Article
Mitigating GNSS disruptions as ionospheric disturbances move towards the peak
By Stuart Riley •
How can geospatial professionals prepare for the fluctuating GNSS signals caused by the peak in the current solar cycle, which is likely to see an increase in solar storms and ionospheric disturbances?
With the current solar cycle expected to reach its peak this year, the associated solar storms and ionospheric disturbances will increase the likelihood of fluctuating GNSS signals. This article explores how geospatial professionals can proactively plan and prepare for these effects in order to maintain operational resilience and minimize productivity disruptions.

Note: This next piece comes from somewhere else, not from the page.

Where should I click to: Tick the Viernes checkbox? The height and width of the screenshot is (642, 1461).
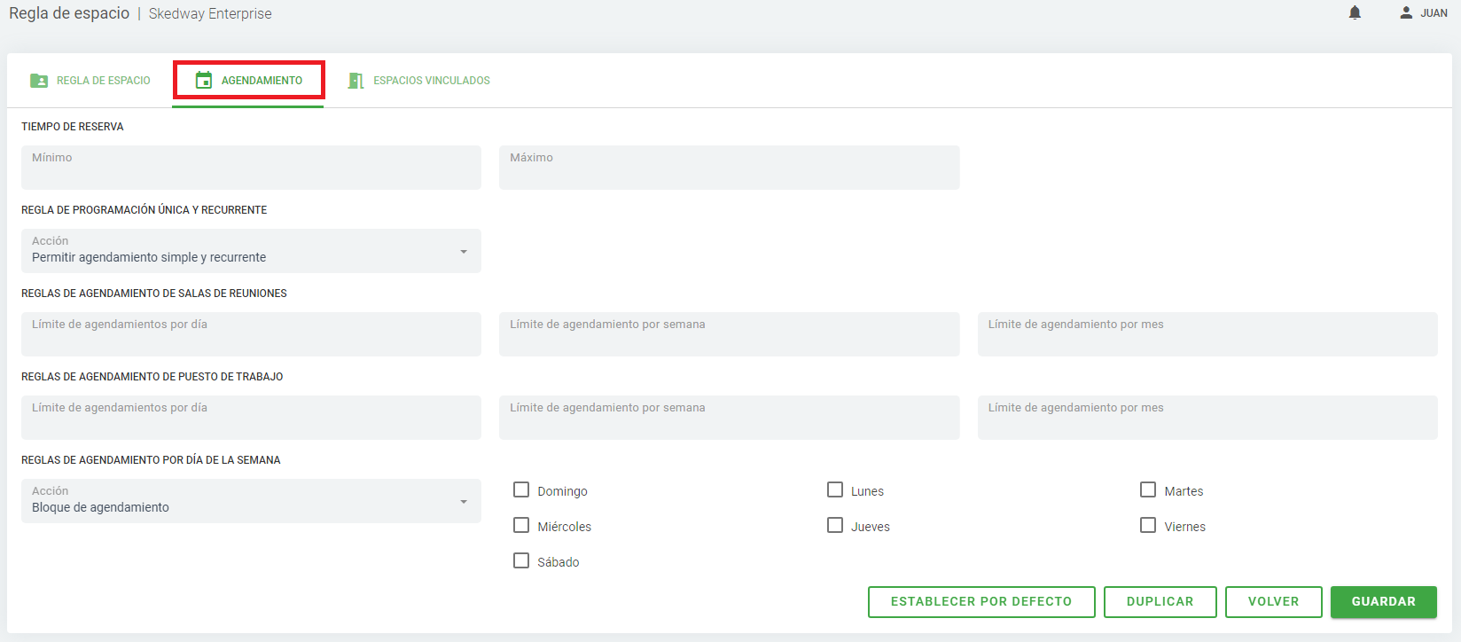click(x=1148, y=526)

The current Solar Cycle 25 is now in the middle of its 11-year cycle. This means it is expected to reach its maximum this year, with a continued chance of high activity through 2026. The effects are real: in many cases visually stunning (e.g. auroras in lower latitudes), in others potentially troublesome – particularly to those who rely on GNSS for precise positioning and navigation. For geospatial professionals, the increased risk of solar storms and ionospheric disturbances or scintillation equates to a higher likelihood of rapid fluctuations in the strength and quality of GNSS signals. There is the potential for signal loss and complete outages, which needless to say directly affect positioning accuracy.
Thus far, the applications most affected by the current solar cycle include mining and agriculture in the equatorial regions and mining in northern Canada. However, during a large event, lower latitudes can see significant issues that range from longer than normal initialization times to a complete loss of signal. For applications that require precision or semi- and fully autonomous operations, that loss can be highly disruptive. The solar event in May 2024 served as a clear reminder that solar disruptions can impact GNSS operations anywhere in the world, not just in the familiar equatorial and high-latitude regions. And events like this are likely just the beginning.
Inherently unpredictable
The Space Weather Prediction Center of the National Oceanic and Atmospheric Administration (NOAA) predicts that sunspot activity in the current cycle will be slightly below the recorded solar cycle average. Therefore, subsequent disruptions to GNSS signals on Earth should be relatively small. However, unpredictability is inherent to solar disturbances. Ionospheric scintillation, which is the rapid modification of radio waves in the ionosphere, extends from about 80 to 965km above Earth’s surface. As NOAA describes, it is caused by small-scale (tens of metres to tens of kilometres) structures in the ionospheric electron density along the signal path and is the result of interference of refracted and/or diffracted (scattered) waves. While scintillation is more prevalent at low and high latitudes, mid-latitudes can experience scintillation during peak solar cycles. Severe scintillation conditions can prevent a GNSS receiver from locking on to the signal, making it very difficult to calculate a position.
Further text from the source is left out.